During Women’s History Month, we salute women who have paved the way. For example, in today’s “foodie” and farm-to-table revolution, Megan Shanley Warren and Rachelle Shanley Witt are pioneering the production and marketing of Central Coast exotic foods — passion fruit, dragon fruit, coffee and finger limes — that are normally only grown in recognized tropical regions.
Shanley Farms is an artisan grower. The sisters operate the company that manages the farms. They lease Morro Canyon Ranch from their father, ranch owner Jim Shanley.
As their growing list of specialty products matures, Shanley Farms is creating distinctive ways to market their avocados and finger limes. Morro Bay avocados are packaged in six-pack cartons and called Gator Eggs. The company’s Citriburst finger limes taste similar to a lemon/lime/grapefruit combination and go especially well on fish and desserts.

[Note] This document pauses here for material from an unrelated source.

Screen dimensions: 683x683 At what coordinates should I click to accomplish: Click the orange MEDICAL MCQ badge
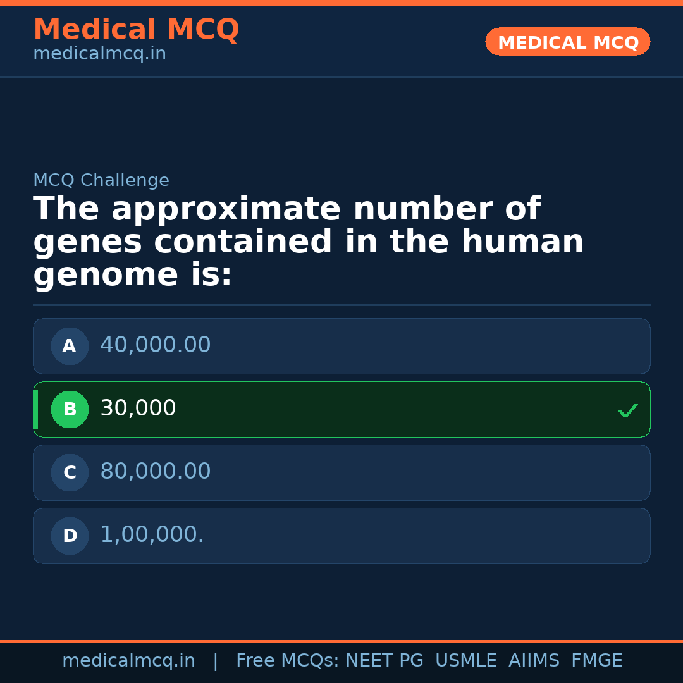point(567,42)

Coffee trees are sold as decorative indoor plants (www.cacoffeegrowers.com). The company’s Visalia-grown late harvest Sierra Sweet Kiwis promise peak sweetness.
Instead of buying a beachfront retirement home for his daughters, Jim Shanley purchased an avocado ranch near Morro Bay, which is now the headquarters for the family business.

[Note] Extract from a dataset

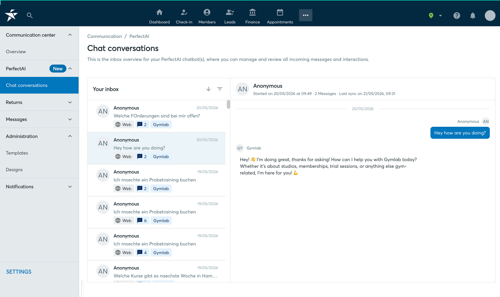
Task: Expand the Messages sidebar section
Action: point(39,119)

As his passion for farming grew, he changed careers, leaving commodity trading and animal feed manufacturing. Once he discovered that finger limes, an Australian delicacy, would thrive in Morro Bay’s terroir, he recruited his talented daughters. Warren, a Cornell agri-business graduate, was pilfered away from Driscoll’s, a national supplier of fresh berries. With an accounting background, Witt was enlisted to handle the farm’s financial matters. Warren added graphic designer John O’Brien to the marketing team.
According to Warren, Shanley Farms pitches its packaged products at Fancy Food shows in New York and San Francisco.
“You take a five-hour road trip with Dad and he has a new business sideline created,” she said. Their distribution outlets are specialty markets such as Whole Foods Market and Giovanni’s Fish Market in Morro Bay.
Current demand requires more growing partners. “We’re looking for growers to build a slightly different model to maximize their growing acreage,” Shanley said. The company sources products from about 50 growers. They would like 100.
Shanley hopes to introduce the practice of “layered agriculture” to more growers. For example, Shanley grows passion fruit on deer fencing and uses lesser-producing avocado trees as scaffolding to grow dragon fruit. The coffee plantation grows alongside Shanley Farms’ avocado trees, maximizing land use while conserving on irrigation, fertilizing and mowing operations.
“Nobody expected us to grow coffee here, but we have the climate to keep the cherry beans on the trees longer until the flavor is at maximum.”